Leveraging Expert Models for Training Deep Neural Networks in Scarce Data Domains: Application to Offline Handwritten Signature Verification
This addresses data scarcity challenges in biometric applications like signature verification, though it is incremental as it builds on existing knowledge distillation methods.
The paper tackled the problem of training deep neural networks for offline handwritten signature verification with limited task-specific data by leveraging expert models through a student-teacher configuration with feature-based knowledge distillation. The result showed that models trained without using any signatures achieved comparable or superior performance to the teacher model across three popular datasets.
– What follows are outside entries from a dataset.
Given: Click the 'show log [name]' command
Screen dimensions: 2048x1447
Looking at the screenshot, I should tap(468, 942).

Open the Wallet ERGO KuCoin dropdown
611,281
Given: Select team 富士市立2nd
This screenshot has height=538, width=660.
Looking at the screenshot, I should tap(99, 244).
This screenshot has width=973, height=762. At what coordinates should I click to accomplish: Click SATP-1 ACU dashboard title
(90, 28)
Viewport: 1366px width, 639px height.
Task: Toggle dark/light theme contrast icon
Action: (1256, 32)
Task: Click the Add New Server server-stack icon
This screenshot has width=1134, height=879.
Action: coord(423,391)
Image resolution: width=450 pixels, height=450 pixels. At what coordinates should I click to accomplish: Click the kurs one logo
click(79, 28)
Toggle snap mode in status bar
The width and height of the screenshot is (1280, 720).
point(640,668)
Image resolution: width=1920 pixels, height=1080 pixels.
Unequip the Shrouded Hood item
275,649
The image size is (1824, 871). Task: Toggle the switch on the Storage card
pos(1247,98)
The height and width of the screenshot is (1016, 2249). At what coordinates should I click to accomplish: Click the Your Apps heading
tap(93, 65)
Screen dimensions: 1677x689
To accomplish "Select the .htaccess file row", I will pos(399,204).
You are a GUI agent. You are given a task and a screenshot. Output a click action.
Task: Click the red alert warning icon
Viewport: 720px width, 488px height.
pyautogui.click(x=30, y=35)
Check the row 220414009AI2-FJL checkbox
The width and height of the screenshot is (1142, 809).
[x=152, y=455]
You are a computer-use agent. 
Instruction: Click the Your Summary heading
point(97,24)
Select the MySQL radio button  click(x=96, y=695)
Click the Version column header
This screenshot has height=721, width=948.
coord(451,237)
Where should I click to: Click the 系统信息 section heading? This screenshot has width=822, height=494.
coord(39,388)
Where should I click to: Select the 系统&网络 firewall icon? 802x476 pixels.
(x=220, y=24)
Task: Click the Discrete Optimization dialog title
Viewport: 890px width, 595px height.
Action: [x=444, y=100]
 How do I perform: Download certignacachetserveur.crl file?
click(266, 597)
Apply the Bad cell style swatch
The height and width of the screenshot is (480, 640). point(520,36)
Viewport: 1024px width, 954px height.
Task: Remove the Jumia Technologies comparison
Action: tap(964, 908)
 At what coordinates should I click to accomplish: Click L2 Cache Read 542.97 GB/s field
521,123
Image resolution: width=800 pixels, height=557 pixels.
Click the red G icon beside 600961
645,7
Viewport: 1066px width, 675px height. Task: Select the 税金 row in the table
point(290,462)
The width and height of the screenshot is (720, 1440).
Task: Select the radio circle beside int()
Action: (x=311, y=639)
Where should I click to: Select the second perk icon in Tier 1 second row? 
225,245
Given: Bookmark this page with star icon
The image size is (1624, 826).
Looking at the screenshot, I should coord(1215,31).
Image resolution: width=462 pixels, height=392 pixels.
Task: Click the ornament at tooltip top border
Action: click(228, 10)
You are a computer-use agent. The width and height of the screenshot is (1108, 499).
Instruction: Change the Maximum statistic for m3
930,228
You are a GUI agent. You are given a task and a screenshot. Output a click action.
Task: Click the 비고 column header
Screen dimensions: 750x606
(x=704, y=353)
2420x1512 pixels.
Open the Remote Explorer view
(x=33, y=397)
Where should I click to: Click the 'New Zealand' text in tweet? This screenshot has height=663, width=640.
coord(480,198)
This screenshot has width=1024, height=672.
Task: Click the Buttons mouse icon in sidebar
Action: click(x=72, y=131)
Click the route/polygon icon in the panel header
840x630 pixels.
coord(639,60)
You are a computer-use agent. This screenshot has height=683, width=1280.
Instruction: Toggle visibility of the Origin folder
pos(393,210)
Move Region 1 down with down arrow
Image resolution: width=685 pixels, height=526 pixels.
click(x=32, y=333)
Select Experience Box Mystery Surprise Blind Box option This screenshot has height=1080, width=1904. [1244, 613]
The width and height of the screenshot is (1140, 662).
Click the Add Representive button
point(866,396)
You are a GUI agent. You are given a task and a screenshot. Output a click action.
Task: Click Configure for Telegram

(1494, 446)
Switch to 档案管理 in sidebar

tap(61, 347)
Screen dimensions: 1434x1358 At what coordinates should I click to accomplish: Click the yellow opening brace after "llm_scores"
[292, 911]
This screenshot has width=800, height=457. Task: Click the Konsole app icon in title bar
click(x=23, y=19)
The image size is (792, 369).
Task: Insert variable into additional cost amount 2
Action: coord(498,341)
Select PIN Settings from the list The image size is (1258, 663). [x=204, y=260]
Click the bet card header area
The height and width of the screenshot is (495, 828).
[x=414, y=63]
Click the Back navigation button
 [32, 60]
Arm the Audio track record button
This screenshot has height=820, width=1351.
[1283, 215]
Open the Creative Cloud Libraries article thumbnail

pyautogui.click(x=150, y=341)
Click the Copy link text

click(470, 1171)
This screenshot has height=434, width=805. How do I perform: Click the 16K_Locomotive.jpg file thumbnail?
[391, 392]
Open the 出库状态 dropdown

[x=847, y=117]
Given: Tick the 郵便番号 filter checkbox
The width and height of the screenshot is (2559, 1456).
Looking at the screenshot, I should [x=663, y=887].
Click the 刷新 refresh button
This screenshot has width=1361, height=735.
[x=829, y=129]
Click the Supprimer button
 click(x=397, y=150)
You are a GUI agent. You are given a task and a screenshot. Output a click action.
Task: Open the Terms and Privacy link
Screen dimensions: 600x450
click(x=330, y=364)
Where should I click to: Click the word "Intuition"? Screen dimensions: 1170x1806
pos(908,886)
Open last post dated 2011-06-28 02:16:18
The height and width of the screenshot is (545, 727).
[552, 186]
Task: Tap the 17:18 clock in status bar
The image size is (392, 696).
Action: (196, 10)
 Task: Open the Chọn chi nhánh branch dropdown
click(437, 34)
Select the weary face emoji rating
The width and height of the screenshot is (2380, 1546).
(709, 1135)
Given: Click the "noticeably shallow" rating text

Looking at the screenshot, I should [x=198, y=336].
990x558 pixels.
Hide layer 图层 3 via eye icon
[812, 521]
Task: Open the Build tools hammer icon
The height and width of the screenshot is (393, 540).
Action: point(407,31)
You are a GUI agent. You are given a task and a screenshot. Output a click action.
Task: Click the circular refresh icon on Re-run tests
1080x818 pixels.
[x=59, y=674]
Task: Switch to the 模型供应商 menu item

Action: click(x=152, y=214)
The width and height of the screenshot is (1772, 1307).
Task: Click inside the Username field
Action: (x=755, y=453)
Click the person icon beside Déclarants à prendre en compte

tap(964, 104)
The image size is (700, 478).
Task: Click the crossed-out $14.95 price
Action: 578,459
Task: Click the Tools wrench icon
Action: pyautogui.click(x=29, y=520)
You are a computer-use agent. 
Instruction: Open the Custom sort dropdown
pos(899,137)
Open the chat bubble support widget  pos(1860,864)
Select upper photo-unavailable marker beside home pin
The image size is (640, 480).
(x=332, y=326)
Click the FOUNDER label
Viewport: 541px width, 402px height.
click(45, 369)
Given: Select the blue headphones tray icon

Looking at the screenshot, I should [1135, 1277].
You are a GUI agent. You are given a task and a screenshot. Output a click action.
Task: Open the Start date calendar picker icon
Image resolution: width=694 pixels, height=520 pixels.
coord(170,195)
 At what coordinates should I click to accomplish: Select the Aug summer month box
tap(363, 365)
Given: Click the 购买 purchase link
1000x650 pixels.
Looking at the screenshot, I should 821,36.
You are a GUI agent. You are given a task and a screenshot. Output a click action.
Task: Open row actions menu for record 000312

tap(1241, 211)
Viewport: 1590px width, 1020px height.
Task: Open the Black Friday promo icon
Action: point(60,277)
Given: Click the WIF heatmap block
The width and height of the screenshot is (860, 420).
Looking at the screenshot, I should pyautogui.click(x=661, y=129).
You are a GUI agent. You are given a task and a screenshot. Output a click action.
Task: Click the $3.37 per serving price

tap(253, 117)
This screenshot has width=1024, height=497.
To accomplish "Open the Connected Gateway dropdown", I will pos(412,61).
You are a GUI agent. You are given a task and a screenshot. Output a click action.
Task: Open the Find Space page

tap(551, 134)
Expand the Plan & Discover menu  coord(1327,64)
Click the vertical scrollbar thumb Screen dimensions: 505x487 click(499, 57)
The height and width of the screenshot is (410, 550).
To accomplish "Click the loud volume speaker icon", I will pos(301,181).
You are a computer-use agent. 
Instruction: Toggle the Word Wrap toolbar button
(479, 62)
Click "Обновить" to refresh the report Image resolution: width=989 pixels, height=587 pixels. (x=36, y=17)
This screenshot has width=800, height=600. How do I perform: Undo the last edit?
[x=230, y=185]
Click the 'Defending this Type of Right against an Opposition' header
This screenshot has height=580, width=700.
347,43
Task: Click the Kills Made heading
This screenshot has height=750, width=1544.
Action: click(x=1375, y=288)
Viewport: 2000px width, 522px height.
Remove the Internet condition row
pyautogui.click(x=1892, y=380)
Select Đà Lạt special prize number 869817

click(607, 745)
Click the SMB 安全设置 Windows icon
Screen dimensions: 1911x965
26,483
This paper introduces a novel approach to leverage the knowledge of existing expert models for training new Convolutional Neural Networks, on domains where task-specific data are limited or unavailable. The presented scheme is applied in offline handwritten signature verification (OffSV) which, akin to other biometric applications, suffers from inherent data limitations due to regulatory restrictions. The proposed Student-Teacher (S-T) configuration utilizes feature-based knowledge distillation (FKD), combining graph-based similarity for local activations with global similarity measures to supervise student's training, using only handwritten text data. Remarkably, the models trained using this technique exhibit comparable, if not superior, performance to the teacher model across three popular signature datasets. More importantly, these results are attained without employing any signatures during the feature extraction training process. This study demonstrates the efficacy of leveraging existing expert models to overcome data scarcity challenges in OffSV and potentially other related domains.